Windgeschwindigkeiten von bis zu 130 km/h und starke Niederschläge: Unwetter wüteten in der Nacht in Frankreich, England und Wales. Es gibt Überschwemmungen, Stromausfälle und Verkehrsprobleme.

Die Vorboten künden den Sturm an: Wellen in Brighton. (27. Oktober 2013)
Die Vorboten künden den Sturm an: Wellen in Brighton. (27. Oktober 2013)
AFP

Frankreich und Grossbritannien haben sich am Sonntagabend auf einen heftigen Herbststurm vorbereitet. Im Nordwesten Frankreichs und in England und Wales wurden Windgeschwindigkeiten von bis zu 130 Stundenkilometer erwartet, wie die meteorologischen Dienste der beiden Länder mitteilten.

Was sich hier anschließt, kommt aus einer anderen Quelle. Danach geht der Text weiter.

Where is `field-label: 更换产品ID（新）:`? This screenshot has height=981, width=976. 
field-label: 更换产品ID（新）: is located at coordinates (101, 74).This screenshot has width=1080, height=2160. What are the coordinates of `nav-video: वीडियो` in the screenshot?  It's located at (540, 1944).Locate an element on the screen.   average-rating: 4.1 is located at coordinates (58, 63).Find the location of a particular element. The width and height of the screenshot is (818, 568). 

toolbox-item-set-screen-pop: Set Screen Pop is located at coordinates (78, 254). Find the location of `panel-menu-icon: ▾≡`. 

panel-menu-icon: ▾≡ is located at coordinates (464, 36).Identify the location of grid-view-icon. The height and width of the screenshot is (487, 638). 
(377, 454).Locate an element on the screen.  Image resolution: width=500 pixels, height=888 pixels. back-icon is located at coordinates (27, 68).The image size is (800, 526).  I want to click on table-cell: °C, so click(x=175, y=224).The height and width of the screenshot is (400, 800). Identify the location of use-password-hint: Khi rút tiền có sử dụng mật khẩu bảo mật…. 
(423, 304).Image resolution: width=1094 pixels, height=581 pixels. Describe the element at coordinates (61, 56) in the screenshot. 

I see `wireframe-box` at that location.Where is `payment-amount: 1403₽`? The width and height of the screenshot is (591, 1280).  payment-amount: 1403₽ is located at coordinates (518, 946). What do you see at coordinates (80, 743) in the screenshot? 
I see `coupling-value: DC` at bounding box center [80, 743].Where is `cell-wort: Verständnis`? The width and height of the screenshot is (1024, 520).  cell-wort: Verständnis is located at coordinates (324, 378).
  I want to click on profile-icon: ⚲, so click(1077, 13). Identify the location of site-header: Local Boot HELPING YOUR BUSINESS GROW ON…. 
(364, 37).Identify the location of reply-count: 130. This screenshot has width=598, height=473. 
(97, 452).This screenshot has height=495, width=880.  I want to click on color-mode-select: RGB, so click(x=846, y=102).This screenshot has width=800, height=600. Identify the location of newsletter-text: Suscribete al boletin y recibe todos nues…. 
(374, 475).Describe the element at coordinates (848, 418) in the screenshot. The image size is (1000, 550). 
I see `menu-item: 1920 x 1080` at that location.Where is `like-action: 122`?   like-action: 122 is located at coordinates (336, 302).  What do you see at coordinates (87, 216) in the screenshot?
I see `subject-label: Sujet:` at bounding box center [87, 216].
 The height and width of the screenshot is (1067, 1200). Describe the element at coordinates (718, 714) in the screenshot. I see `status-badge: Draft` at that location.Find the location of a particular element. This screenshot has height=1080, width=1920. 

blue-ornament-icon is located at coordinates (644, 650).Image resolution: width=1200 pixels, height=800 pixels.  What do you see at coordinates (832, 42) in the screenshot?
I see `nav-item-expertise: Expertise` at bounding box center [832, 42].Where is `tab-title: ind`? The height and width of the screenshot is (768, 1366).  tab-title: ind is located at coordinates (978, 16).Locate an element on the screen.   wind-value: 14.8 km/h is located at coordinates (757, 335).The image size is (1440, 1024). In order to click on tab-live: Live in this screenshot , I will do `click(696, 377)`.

Das britische Met Office warnte, dass die Sturmböen Bäume entwurzeln, Häuser beschädigen, die Stromversorgung unterbrechen und den Verkehr empfindlich stören könnten. Zudem könne es bei Niederschlägen von 20 bis 40 Millimeter zu Überschwemmungen kommen.

Stromausfall in der Bretagne

An der Küste der Bretagne fiel in der Nacht zum Montag bereits in 4000 bis 5000 Haushalten der Strom aus, wie die Präfektur Finistère mitteilte. Bei Böen von bis zu 133 Kilometern die Stunde stürzten mehrere Bäume auf Stromleitungen. Die Feuerwehr musste am Sontagabend 350 Mal ausrücken, doch wurden zunächst keine Verletzten oder schweren Schäden gemeldet.

Angesichts des Sturms sagten mehrere Fährbetreiber Fahrten über den Ärmelkanal und nach Irland ab. Rund um London kündigten zudem Bahngesellschaften an, den Betrieb bis Montag um 9.00 Uhr einzustellen. Die Flughäfen rund um die Hauptstadt meldeten Störungen und in London-Heathrow mussten rund 30 Flüge gestrichen werden.

Auch der Betrieb des Eurostar, der unter dem Ärmelkanal verkehrt, wurde bis zum Morgen ausgesetzt. Es wurde erwartet, dass bis zum Montagmittag das Schlimmste vorüber sein würde.